Review of Durarara!!

5/10
October 16, 2010
4 min read
36 reactions

Let’s say that the soundtrack is exellent. If you happen to find yourself neglected by the people who actually know what’s going on in the series, don’t ponder over your miniature power of understanding and just follow the tune... An ordinary boy leaves his small hometown and moves Tokyo. A good point to start the story of the town he’s suddenly in. But it does make you wonder whether the story is about the town itself or the boy we’re following as the main character, since the series itself doesn’t take sides, which is ok in the beginning, but gets confusing as the story progresses. BaseBrains + Aniplex = beautifully animated, stylish and lively. Dynamic camera movements, nice shots, carefully chosen point of view etc. I don’t want to underestimate anything, but after Kaiba, everything just seems mediocre. What you truly like about the atmosphere is this insisting on the danger, on the dark side of the town. You sit and watch an honest and naive boy in the midst of the urban jungle, all its dangers being presented to you, one by one, (thus bringing in new characters and story elements); wondering is he actually aware of all the things lurking from the dark?

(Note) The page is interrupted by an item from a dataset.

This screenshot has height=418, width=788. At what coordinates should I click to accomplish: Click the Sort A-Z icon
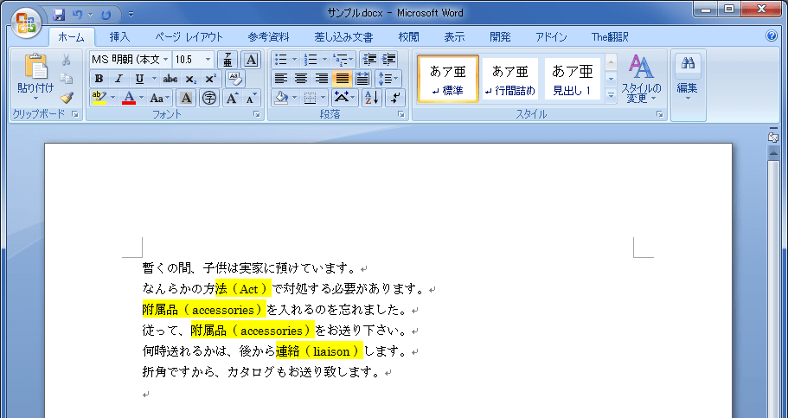pos(371,98)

Wait. What things? Well, the mysterious part that gets you tangled up in the story in the beginning is very soon explained and elaborated. Too soon, in my opinion. While it does feel necessary, and it is the main drive in all stories containing the horror or mystery element, I still didn’t think that you could uncover what lies behind so recklessly and get away with it. This series did. And when it started uncovering the rest, the disappointment started piling up.

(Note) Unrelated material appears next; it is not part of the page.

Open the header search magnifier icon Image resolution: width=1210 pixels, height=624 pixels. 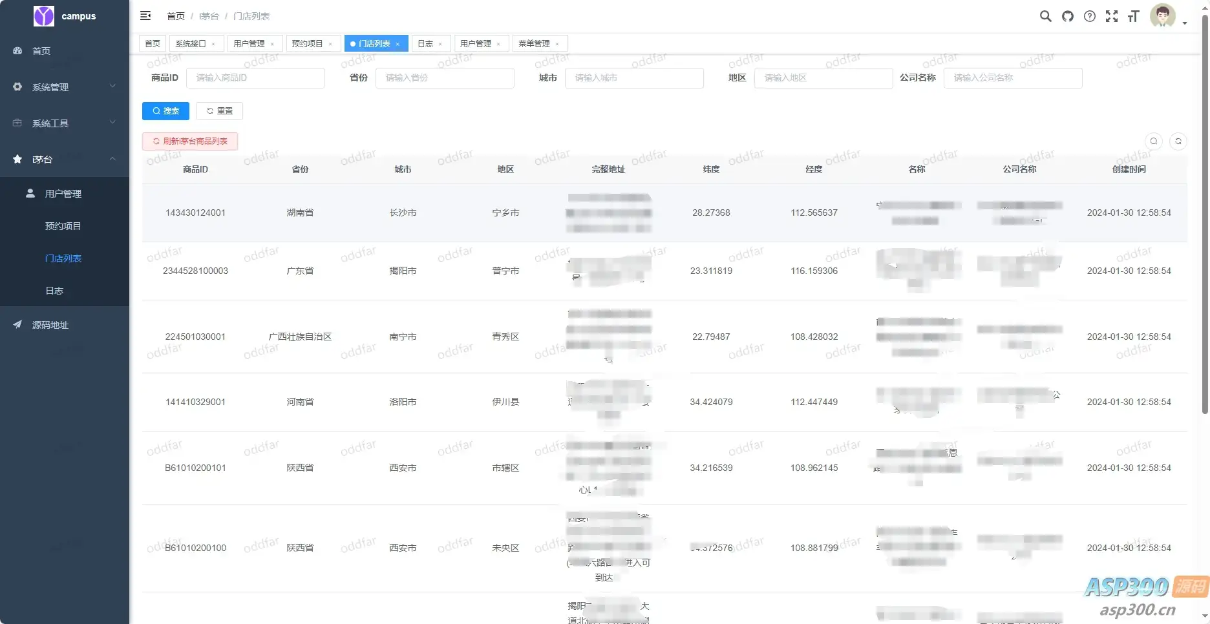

And what gets you most is the narrative. It’s mechanical, made to make you think it’s not linear thus cool, as if that meant anything by itself. In order to turn your head away from the potential problems you may imagine developing and deeply damaging the series, you are confronted with a growing pile of main characters, and they’re all positive. The whole series reeks of being world/peace/human/whateverthef loving. In order to cover that up, you are presented with: a question of suicide/sick love/cowardice/WWII aura experiments on humans...

The characters can’t deliver the message well because they’re omnipotent, and when they clash – wait, he was omnipotent in the previous episode, so he must win; but if you don’t remember, the other one was also super cool, and he’ll even say it out loud. Just to remind you. And I don’t like that. Recapitulations without a good cause, or to fill the void of oblivion that the character fell into while you were following the other seven having a lazy stroll? I don’t like things falling out of authors hands. I did see a movie once where all characters are bad, and it was a good movie. But having them all good puts you in a position where the real opposition is impossible. How do you solve the problem in the end, who will make the balance; even the police are way out of the line cool. Even if you go with the flow and empathise, the “I’m sorry” part stabs you in the back. Teenagers need a catharsis too. You can’t just think of them as dumb.

It did have a good start, though. But the main ingredient failed. The myth you just might have fallen in love with, gets neglected by the author. Or, a less optimistic viewer might say the author didn’t know what to do with it. It’s like you have a god appear in your script and you don’t know what to put in his mouth, so you decide to let him be. But a silent god is still a declaration, so you decide to have him, but have him sleeping. And that’s about it to the series. You won’t hear it.